Und ja für den letzten Schritt ist es wichtig, dass die Möglichkeit leicht zugänglich ist. Aber es ist eben nicht dieses ›Los, mach jetzt, buch mich‹. Sondern die ganzen kleinen Abwägungen, das positive Grundgefühl, die Transparenz, die Sympathie, die Verfügbarkeit der ganzen Informationen.

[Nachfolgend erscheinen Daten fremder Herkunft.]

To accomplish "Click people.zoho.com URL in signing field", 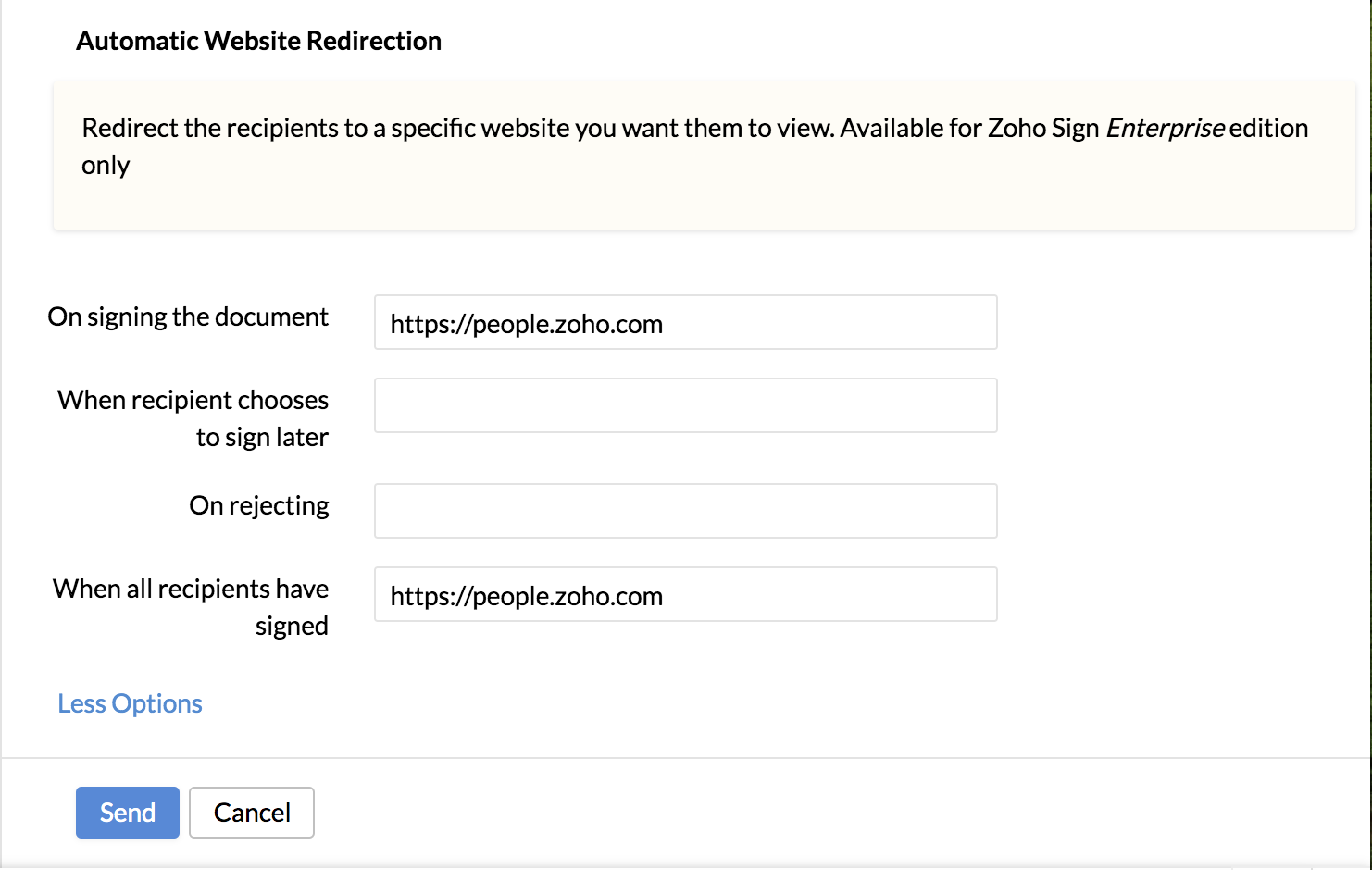I will tap(527, 324).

Das sind aus meiner Sicht Kriterien für gute Handlungsaufforderungen:

  • Die Handlungsaufforderung macht inhaltlich Sinn, weil sie zur Reise des Website-Besuchers passt.
  • Handlungsaufforderungen werden nicht inflationär genutzt, sondern gezielt.
  • Die Bedürfnisse des Website-Besuchers werden nicht zugunsten stumpfer Marketing-Techniken missachtet.
  • Die Handlungsaufforderung nervt nicht und wird nicht ständig stumpf wiederholt.
  • Die Handlungsaufforderung macht deutlich, dass eine Handlung vom Anbieter wirklich erwünscht ist und als reale Möglichkeit zur Verfügung steht (sie ist nicht nur da, ›weil man das halt so macht‹).
  • Die Handlungsaufforderung wirkt einladend und bezieht den Website-Besucher mit ein.
  • Die Handlungsaufforderung ist mehr ein optionales Angebot als eine pushende Aufforderung.
Bevormunde Besucher nicht. Lade Besucher zu sinnvollen Handlungen ein.

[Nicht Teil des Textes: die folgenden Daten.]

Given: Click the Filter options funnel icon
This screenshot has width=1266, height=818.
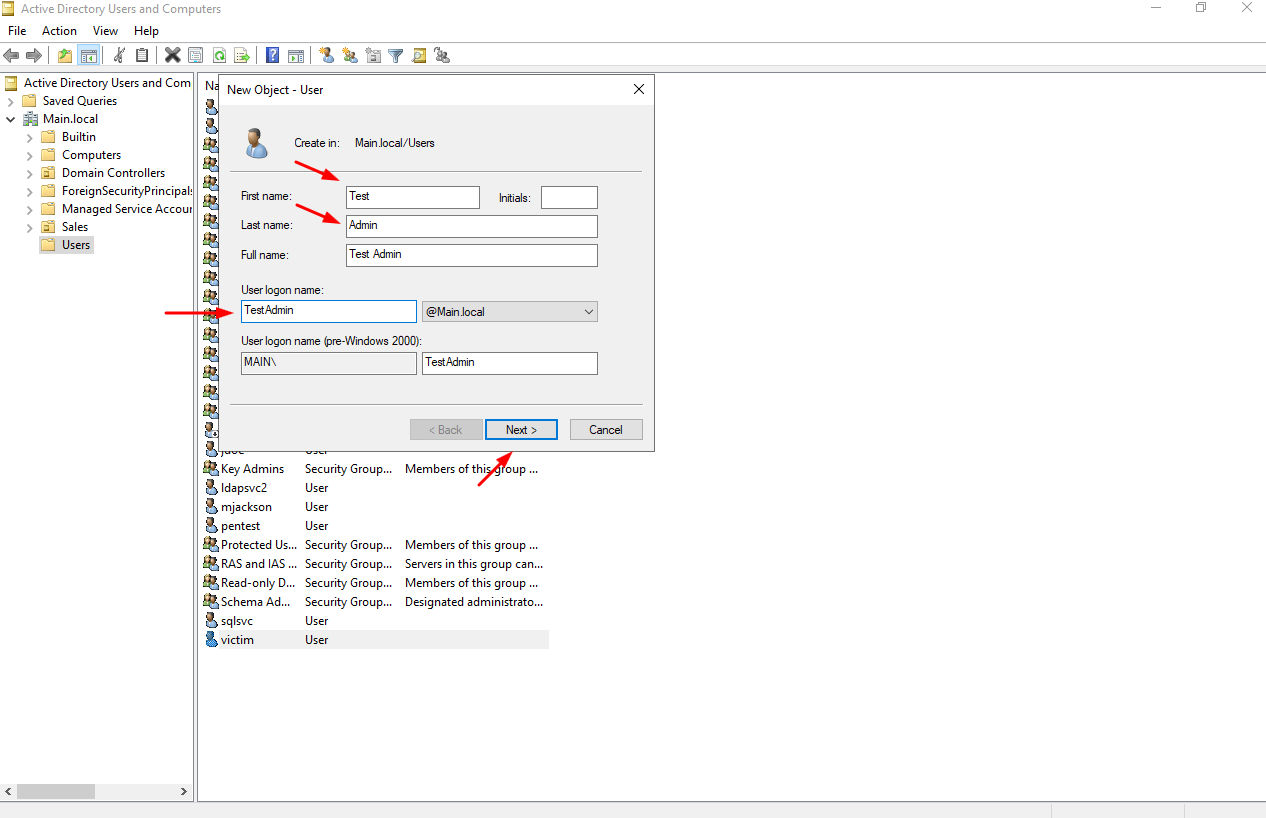Looking at the screenshot, I should [396, 56].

Bevormunde Besucher nicht.
Lade Besucher zu sinnvollen Handlungen ein.

Also wenn du jetzt das nächste Mal die üblichen Ratschläge siehst, deine Website-Besucher RESOLUT an die Hand zu nehmen und aufzufordern, auf deiner Website etwas zu tun, hinterfrag das ruhig mal. Willst du das überhaupt? Würdest du im realen Leben so vorgehen?

Oder würdest du lieber aus dem Hintergrund einladen und sinnvolle Optionen anbieten. Damit deine Website-Besucher selbstbestimmt und aus den richtigen Gründen deine Möglichkeiten annehmen und nutzen können, wenn sie soweit sind.